(Stored items from a collection)
* * * *

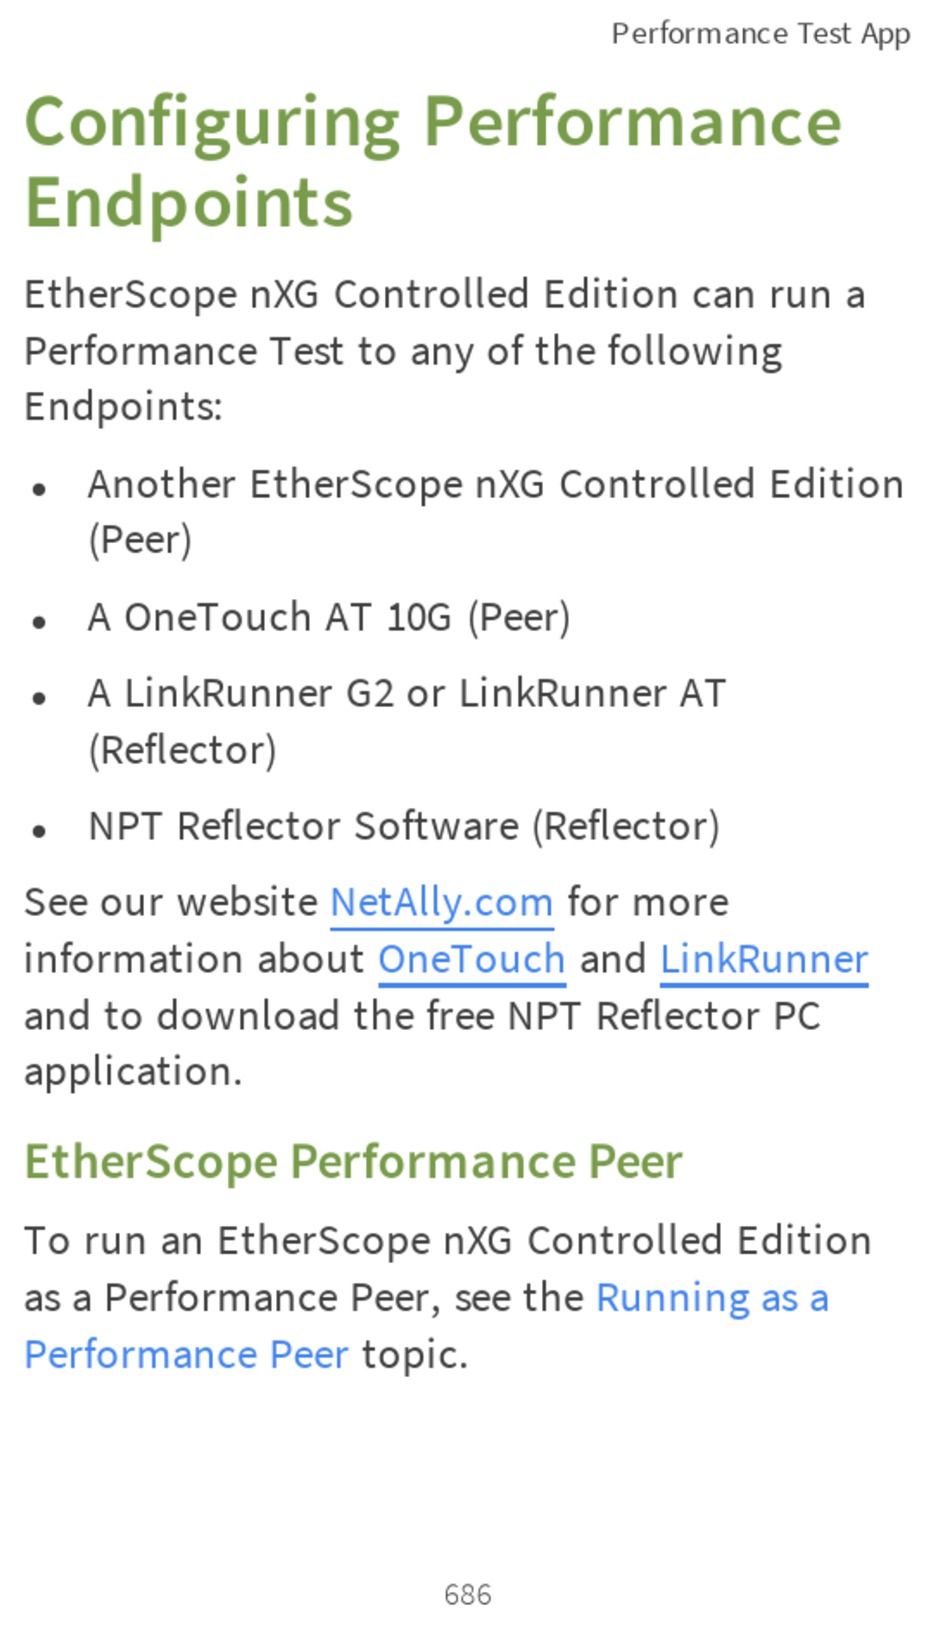Image resolution: width=950 pixels, height=1627 pixels.
Task: Click the word 'application.' in the paragraph
Action: (133, 1073)
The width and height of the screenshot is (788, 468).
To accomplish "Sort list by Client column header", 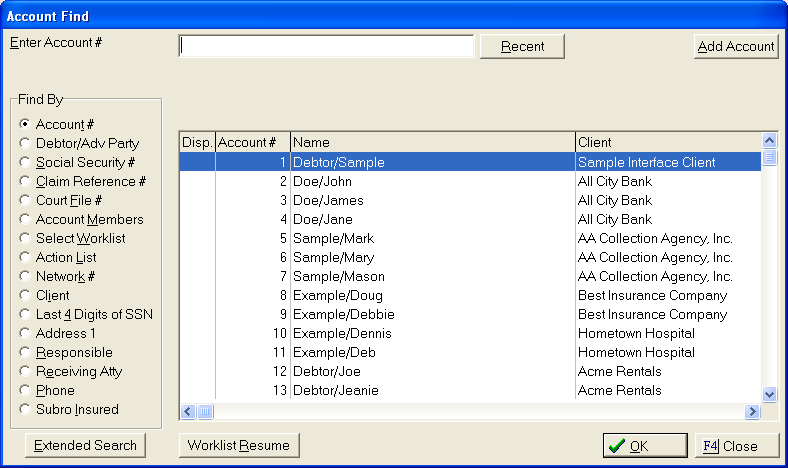I will (x=668, y=142).
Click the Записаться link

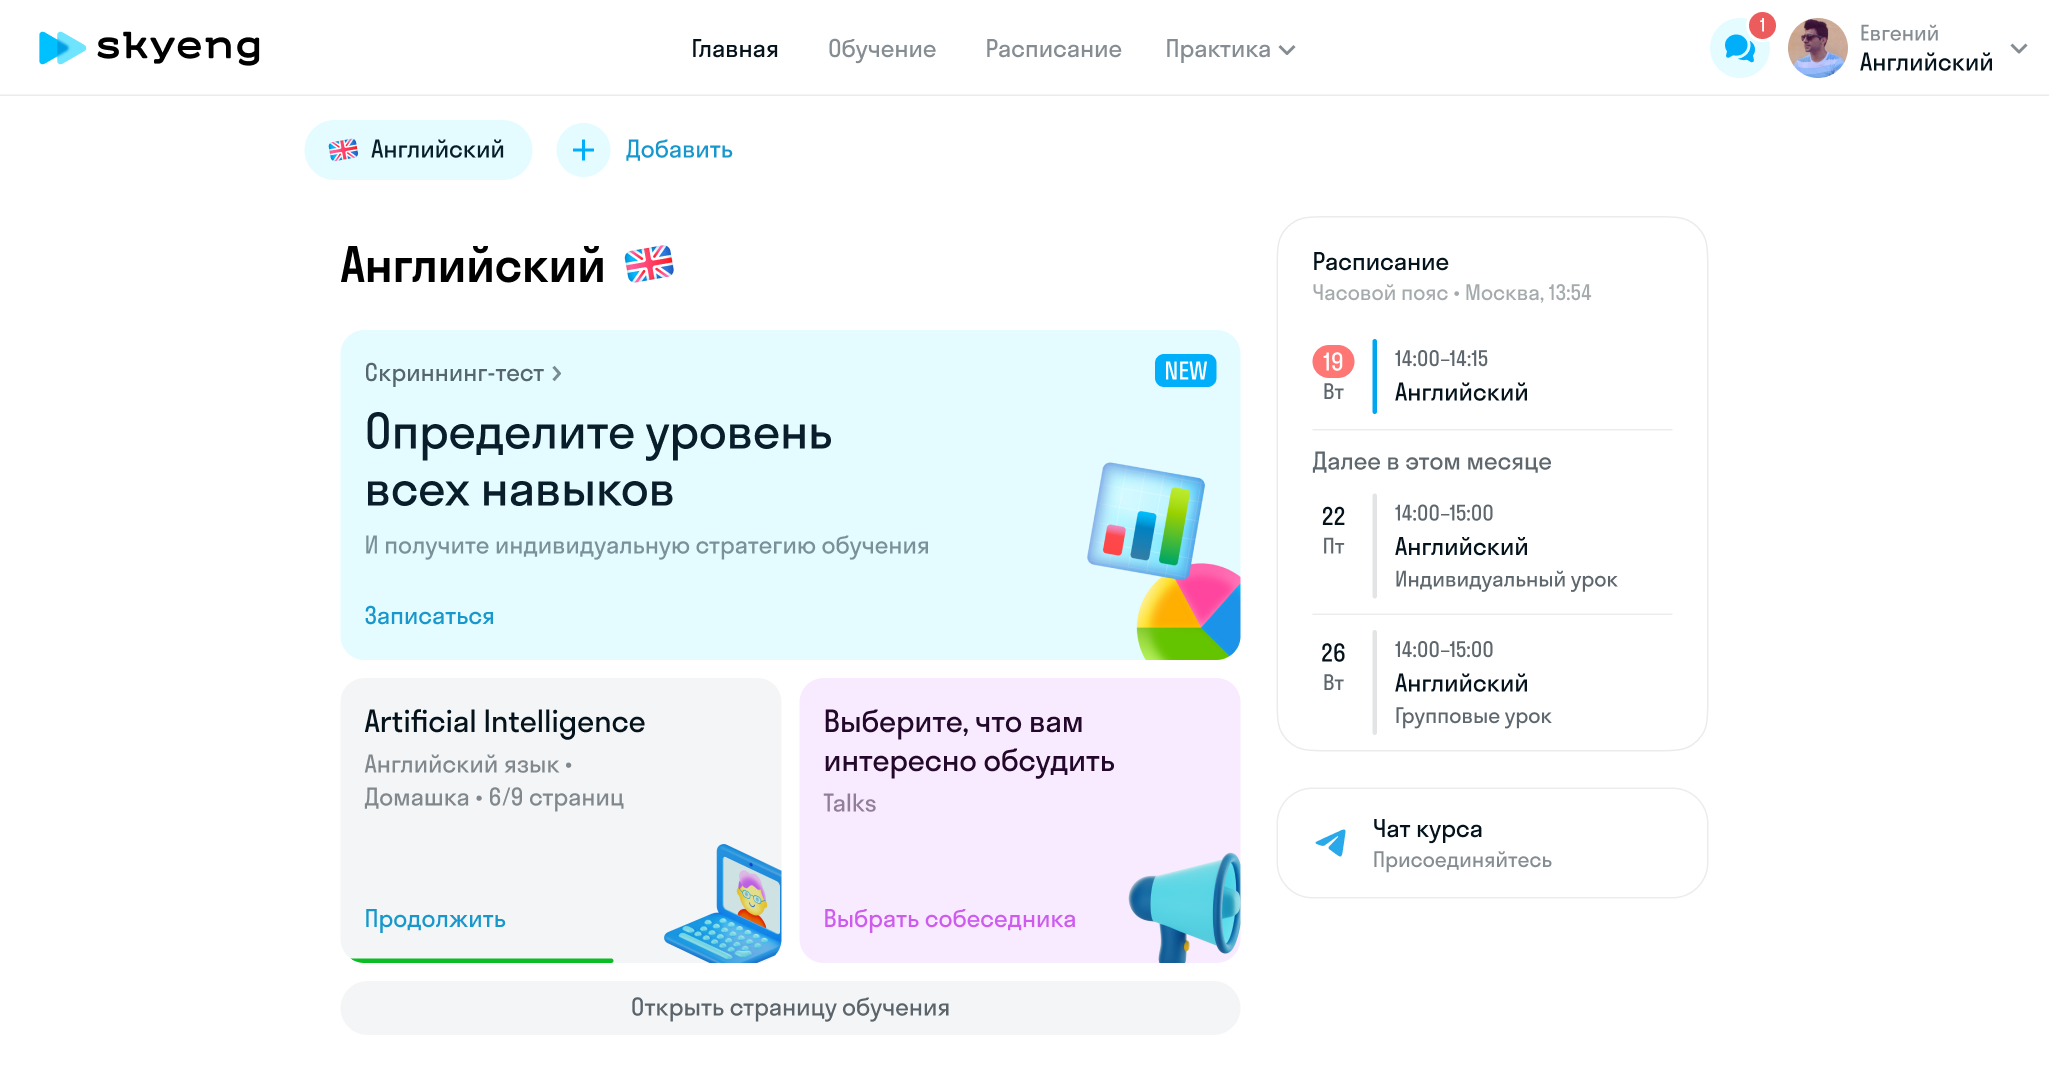pos(429,616)
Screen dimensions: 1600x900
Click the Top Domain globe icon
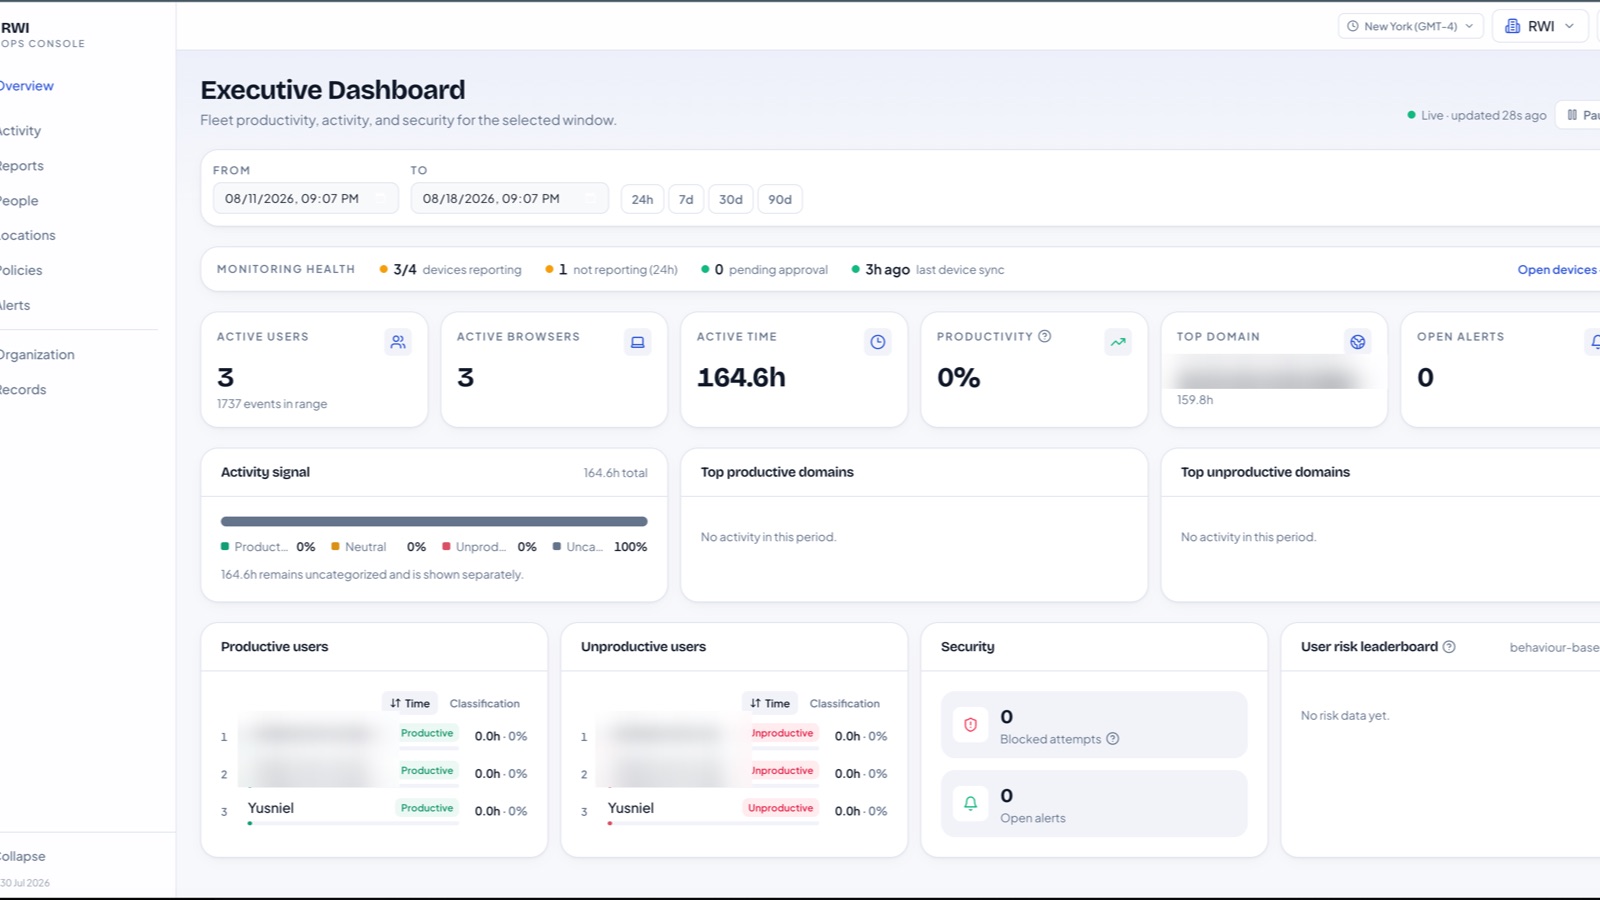1357,342
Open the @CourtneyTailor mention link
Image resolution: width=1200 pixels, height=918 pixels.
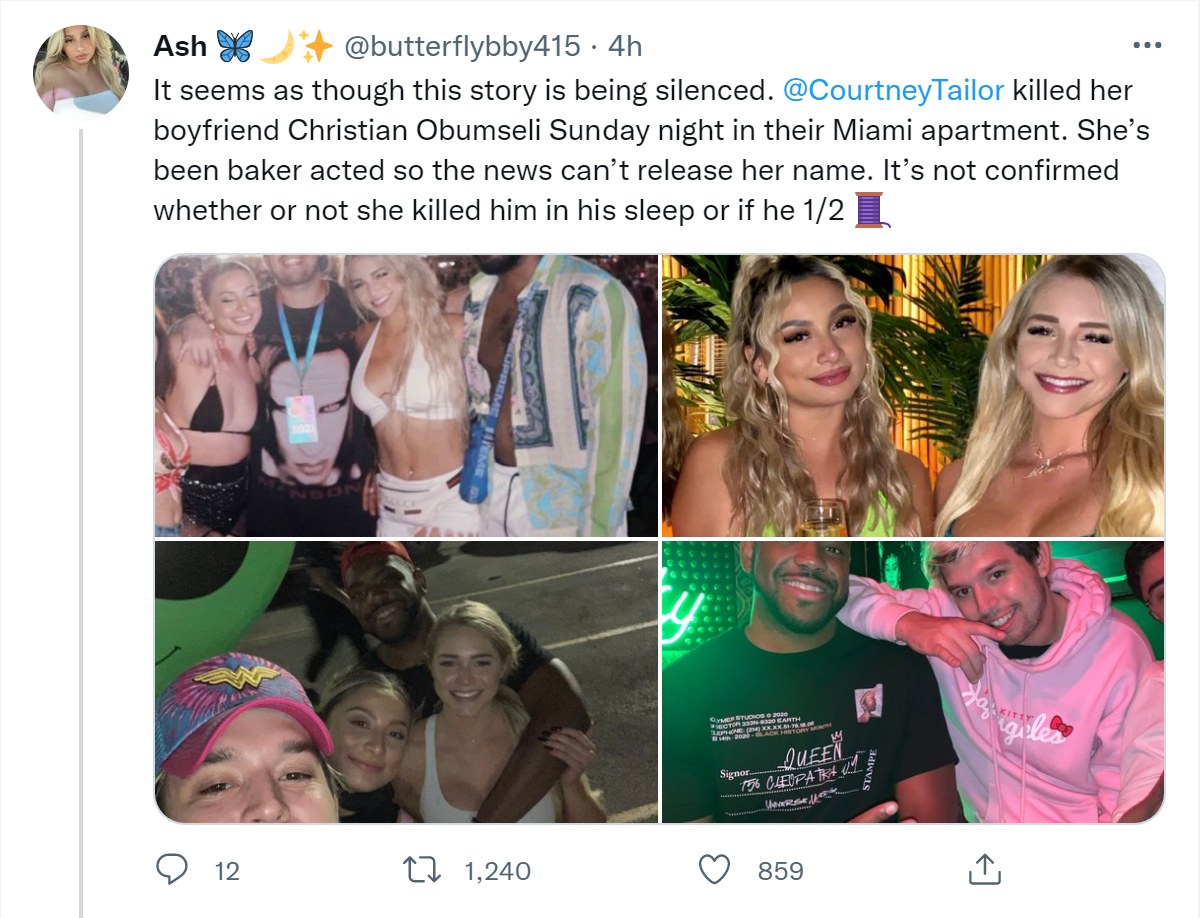pos(894,90)
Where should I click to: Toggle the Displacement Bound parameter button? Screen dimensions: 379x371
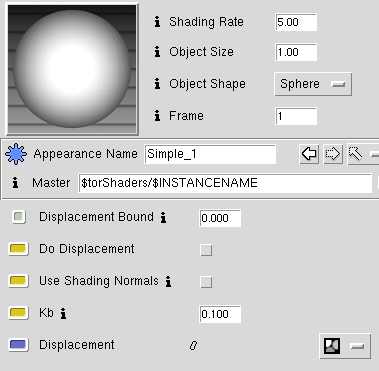[19, 217]
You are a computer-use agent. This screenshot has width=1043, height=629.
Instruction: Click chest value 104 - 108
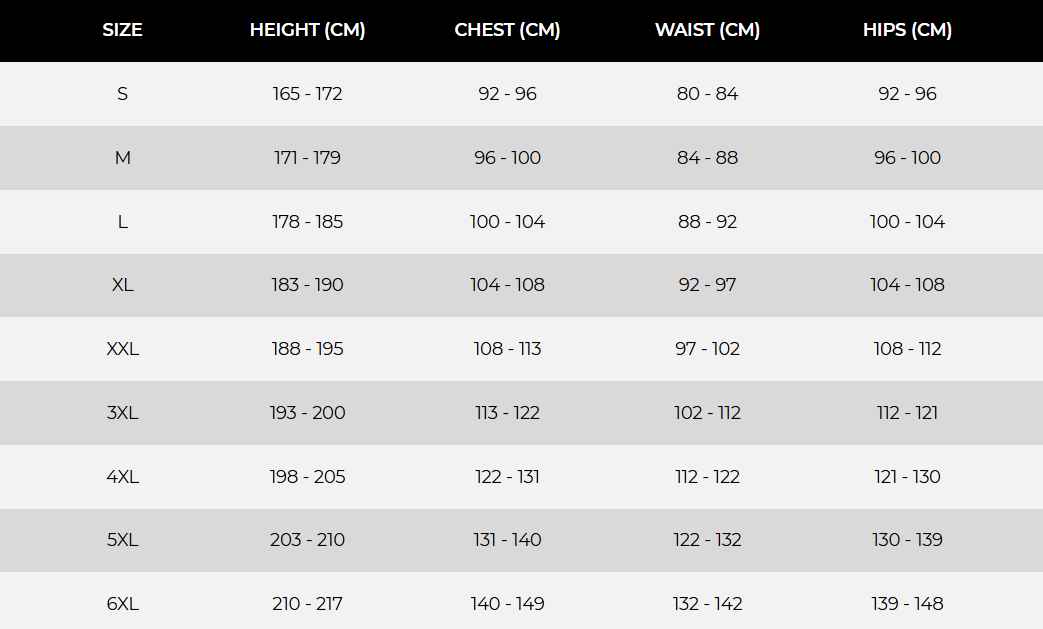507,285
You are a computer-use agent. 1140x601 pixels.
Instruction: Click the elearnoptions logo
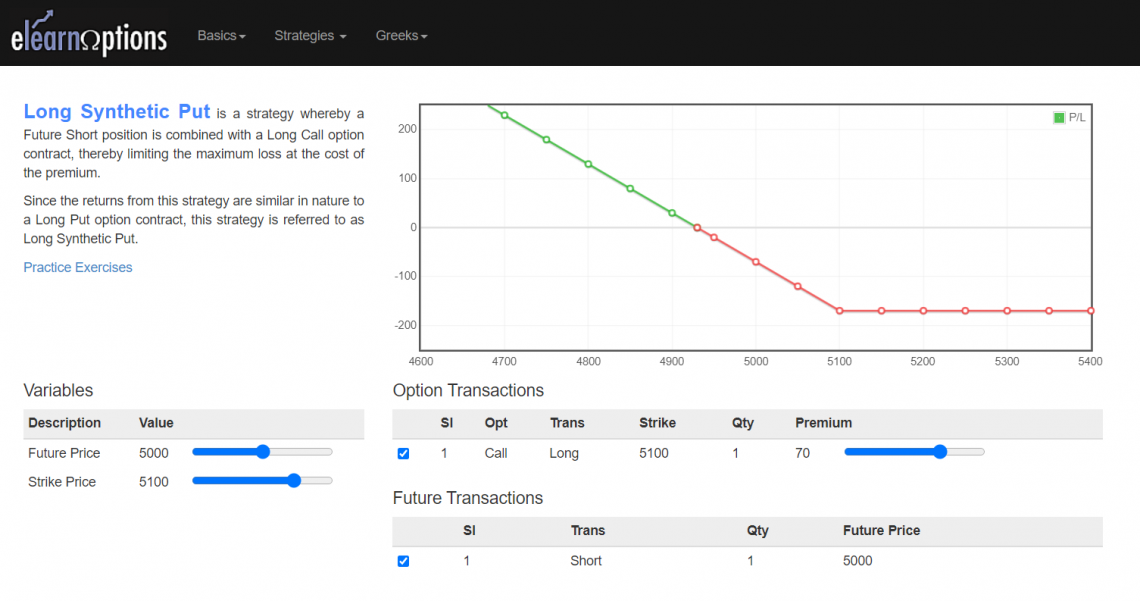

* * * *

### SET PROBLEM:
Starting at the line that contains "Screen dimensions: 1600x900" and ending with the last of the entries, rewrite the lines with "Instruction" changed to "Command" and everything else kept the same. Leave the pictures out of your answer.

### RESULT:
Screen dimensions: 1600x900
Click the Top Domain globe icon
1357,342
Open the @CourtneyTailor mention link
Image resolution: width=1200 pixels, height=918 pixels.
pos(894,90)
Where should I click to: Toggle the Displacement Bound parameter button? Screen dimensions: 379x371
[19, 217]
You are a computer-use agent. This screenshot has width=1043, height=629.
Command: Click chest value 104 - 108
507,285
You are a computer-use agent. 1140x601 pixels.
Command: Click the elearnoptions logo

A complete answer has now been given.